Modification de la sous-dominante
De fait, lorsque les harmonistes veulent modifier la nature de la sous-dominante, le choix est en général beaucoup plus radical : ils utilisent un accord de dominante secondaire — la fameuse « dom de dom », qui va instantanément pousser la progression vers l’avant, dans une succession de périodes instables, une course de déséquilibres calculés devant amener l’oreille à attendre et apprécier l’accord conclusif avec une satisfaction redoublée. On peut aussi utiliser des conduites de voix (quitte à suggérer éventuellement un mode, comme le ionien♭3…) ; mettre en place une pédale ; renverser son accord ; chercher toutes sortes de positions… mais dans le cadre d’une harmonisation (l’improvisation répondant à des critères que nous ne développons pas ici) la couleur dorienne fait rarement partie de l’attirail employé.
Dorien et tonique : la mélodie reine
Bien sûr, il arrive d’utiliser le dorien sur un accord de sous-dominante. Il y a même un contexte mélodico-harmonique dans lequel cette association est évidente, c’est lorsque le DCN se trouve au chant. Dans ce contexte, quand le soprane exprime la 6te d’un accord mineur préparatoire, le mode dorien, par défaut, s’impose de lui-même. Il nous est dicté par la mélodie.
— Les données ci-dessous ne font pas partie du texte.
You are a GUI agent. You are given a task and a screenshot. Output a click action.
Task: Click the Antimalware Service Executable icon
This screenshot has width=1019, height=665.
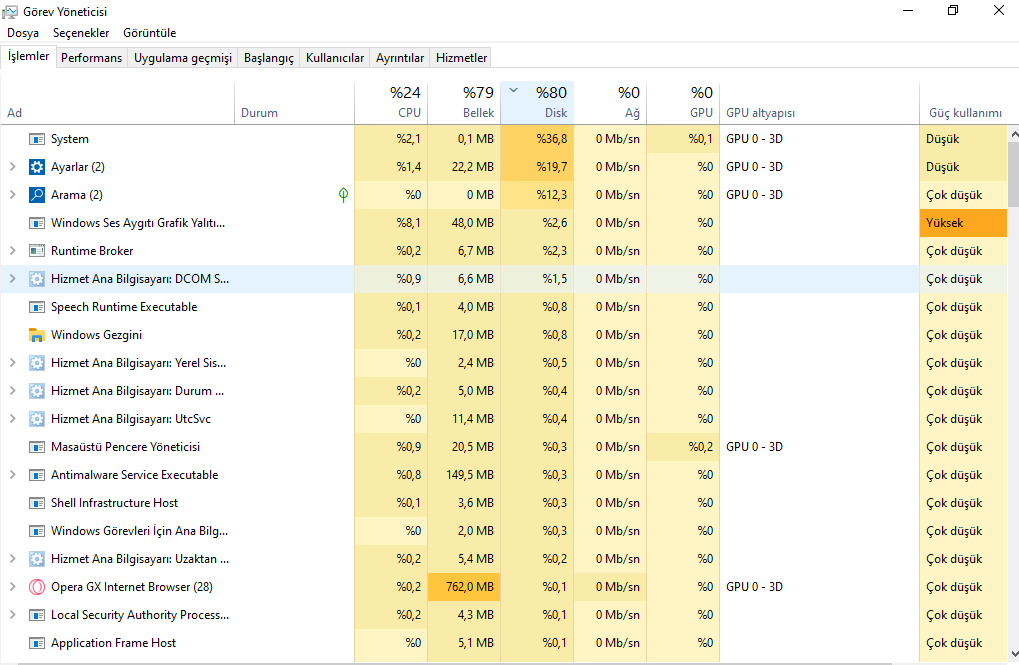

Historiquement, l’usage le plus évident, le plus courant pour le mode dorien, demeure lié à une plage modale. C’est le cas de So What, mais également de toute période sur laquelle l’accord aura suffisamment d’espace pour déployer ses fragments spécifiques sans contrevenir à un ordre cadentiel. Le début d’Invitation, nous offre par exemple un terrain de jeu idéal pour explorer la couleur dorienne, et accessoirement les modes altérés qui lui sont associés comme le dorien♯4.
Disons enfin que le dorien s’utilise aussi parfaitement, quoique plus discrètement, avec des accords mineurs parallèles. L’anacrouse d’Autumn Leaves nous donne ainsi l’occasion de faire entendre un D♭m13 avant l’accord de Cm7 qui marque le début du thème.
Pour résumer notre étude, on dira que le dorien :
- doit faire entendre son DCN pour mériter son appellation ;
- s’associe difficilement avec un accord de sous-dominante en dehors d’un contexte mélodique précis ;
- est lié avec un accord de tonique mineur (dans le cadre notamment d’une plage modale) ;
- est utile dans le cadre des accords mineurs parallèles.
Voilà, en espérant que ce petit tour d’horizon vous aidera à y voir un peu plus clair. Mais, au fait, pourquoi le « funambule » ? Eh bien, j’ai choisi ce nom — parmi de nombreux autres qui auraient pu tout aussi bien lui correspondre —, car il se dégage une couleur résolument équilibrée du dorien, c’est un mode qui peut donner l’impression d’être suspendu, en apesanteur. Une instable stabilité ; une stabilité subtilement instable. Et ceci n’est pas le fruit du hasard, car le mode dorien est un palindrome, c’est-à-dire qu’il se lit dans un sens comme dans l’autre, et que ses intervalles sont parfaitement répartis au sein des deux tétracordes. Il est réversible. Cette caractéristique fait que l’on peut placer le dorien au cœur du système naturel réorganisé. Mais nous reparlerons de tout cela dans un futur épisode consacré aux miroirs harmoniques.